Si chiude un’era nel panorama previdenziale italiano. La manovra di bilancio mette la parola fine a Opzione Donna, lo strumento che per anni ha permesso alle lavoratrici di anticipare l’uscita dal mondo del lavoro accettando il ricalcolo interamente contributivo dell’assegno. Per chi ha ancora i requisiti, questi sono gli ultimi giorni utili: serve avere almeno 35 anni di contributi, 61 anni di età – riducibili in caso di figli – e trovarsi in una delle condizioni di disagio previste, come licenziamento, status di caregiver o invalidità superiore al 74 per cento.

Il provvedimento lascia invariati i diritti già acquisiti, ma dal 2026 non sarà più possibile accedere alla misura. Una scelta che arriva dopo diverse strette successive e che oggi risulta meno penalizzante rispetto al passato: con il sistema contributivo in vigore dal 1996, sono sempre meno le lavoratrici che hanno anni nel retributivo, rendendo il taglio dell’assegno meno drastico.

L’età pensionabile

Cambiano i tempi dell’adeguamento dell’età pensionabile all’aspettativa di vita. Invece dell’aumento automatico di tre mesi previsto dal 2027, il governo ha deciso di procedere con maggiore gradualità: un solo mese di incremento nel 2027 e tre mesi complessivi soltanto dal 2028. Una mossa che ammorbidisce l’impatto sui futuri pensionati.

Nel frattempo, per tutto il 2026 rimangono fermi i requisiti attuali: 67 anni di età per la pensione classica, oppure 42 anni e 10 mesi di contributi per quella anticipata, a cui vanno aggiunti tre mesi di finestra mobile. Per le donne il requisito contributivo scende di un anno. Requisiti che, secondo le previsioni, resteranno invariati anche per il prossimo biennio, salvo ulteriori interventi legislativi.

I lavori usuranti

Arriva una stretta significativa sui lavoratori che svolgono attività particolarmente faticose. La manovra riduce dal 2033 il fondo destinato all’anticipo pensionistico per chi è impiegato alla linea catena o nei turni notturni. Si tratta di categorie che hanno sempre potuto contare su requisiti agevolati, considerata la pesantezza delle mansioni svolte.

Attualmente questi lavoratori possono lasciati con 35 anni di contributi e un’età minima che varia in base alla tipologia di attività. Ma le risorse destinate a sostenere queste uscite anticipate verranno progressivamente ridotte, sollevando preoccupazioni sul futuro di chi svolge le professioni usuranti. Una decisione che ha già suscitato le proteste delle opposizioni e dei sindacati, che parlano di un colpo ai diritti conquistati dai lavoratori più esposti.

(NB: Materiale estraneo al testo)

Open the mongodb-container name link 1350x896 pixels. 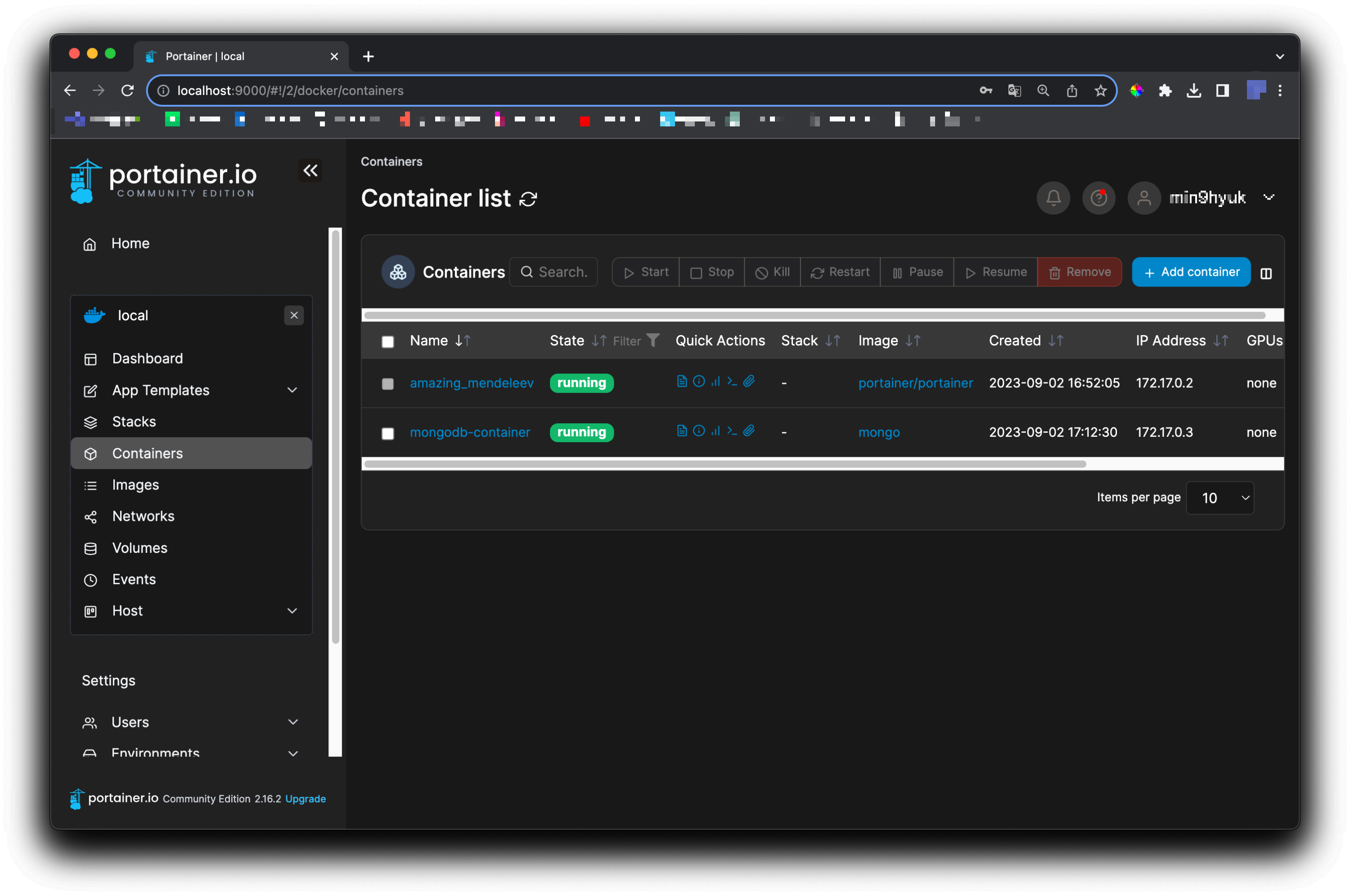point(470,432)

Previdenza integrativa: stop al cumulo

Cambia anche il calcolo per chi punta al pensionamento anticipato con il sistema interamente contributivo. Fino al 2025 era possibile raggiungere la soglia minima dell’assegno – pari a tre volte l’assegno sociale, circa 1.638 euro lordi mensili nel 2026 – sommando la pensione principale agli importi della previdenza integrativa. Dal primo gennaio questa possibilità non esiste più: conta solo la pensione base.

La modifica riguarda chi vuole andare in pensione tre anni prima dell’età di vecchiaia, quindi a 64 anni nel 2026. Una stretta che penalizza in particolare chi ha investito nella previdenza complementare proprio per raggiungere prima il traguardo della pensione.

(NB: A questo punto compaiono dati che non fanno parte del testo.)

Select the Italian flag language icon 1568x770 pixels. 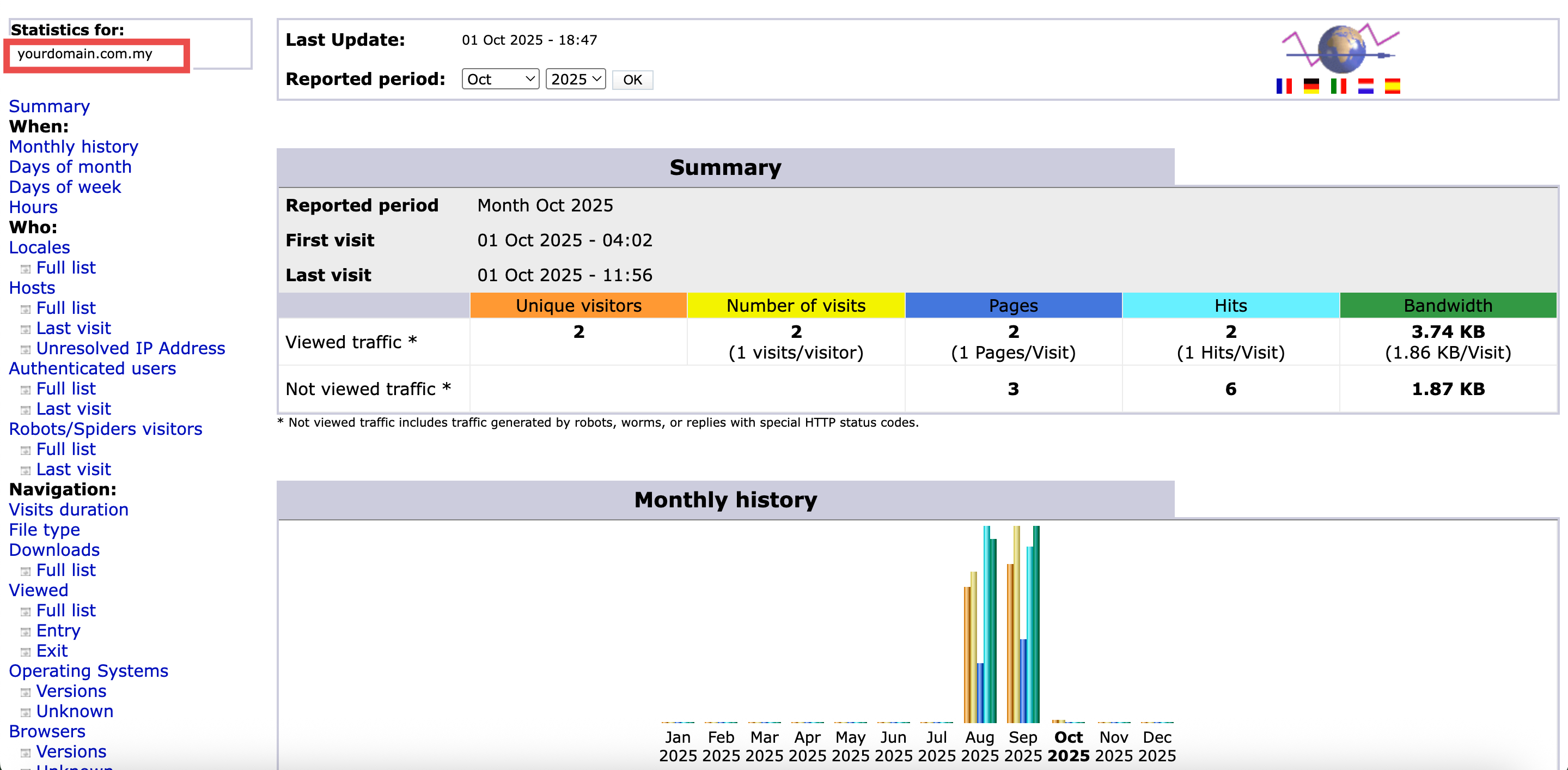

TFR e aziende: si allarga la platea

La legge di Bilancio interviene anche sul Trattamento di Fine Rapporto. Aumenta il numero delle imprese obbligate a conferire all’INPS il TFR dei dipendenti che scelgono di non destinarlo alla previdenza integrativa. La soglia si abbassa da 50 a 40 dipendenti: le aziende che superano questa dimensione dovranno versare il TFR al fondo istituito presso l’Inps, rinunciando così a utilizzarlo come strumento di autofinanziamento aziendale.

Una misura che ha un duplice effetto: da un lato garantisce maggiori risorse al sistema previdenziale pubblico, dall’altro riduce la liquidità disponibile per le imprese di medie dimensioni, che spesso utilizzavano il TFR proprio per sostenere investimenti e capitale circolante.

Le regole sulle finestre di uscita e sul riscatto della laurea rimangono invece invariate, così come le principali misure di flessibilità in uscita ancora attive nel sistema previdenziale italiano.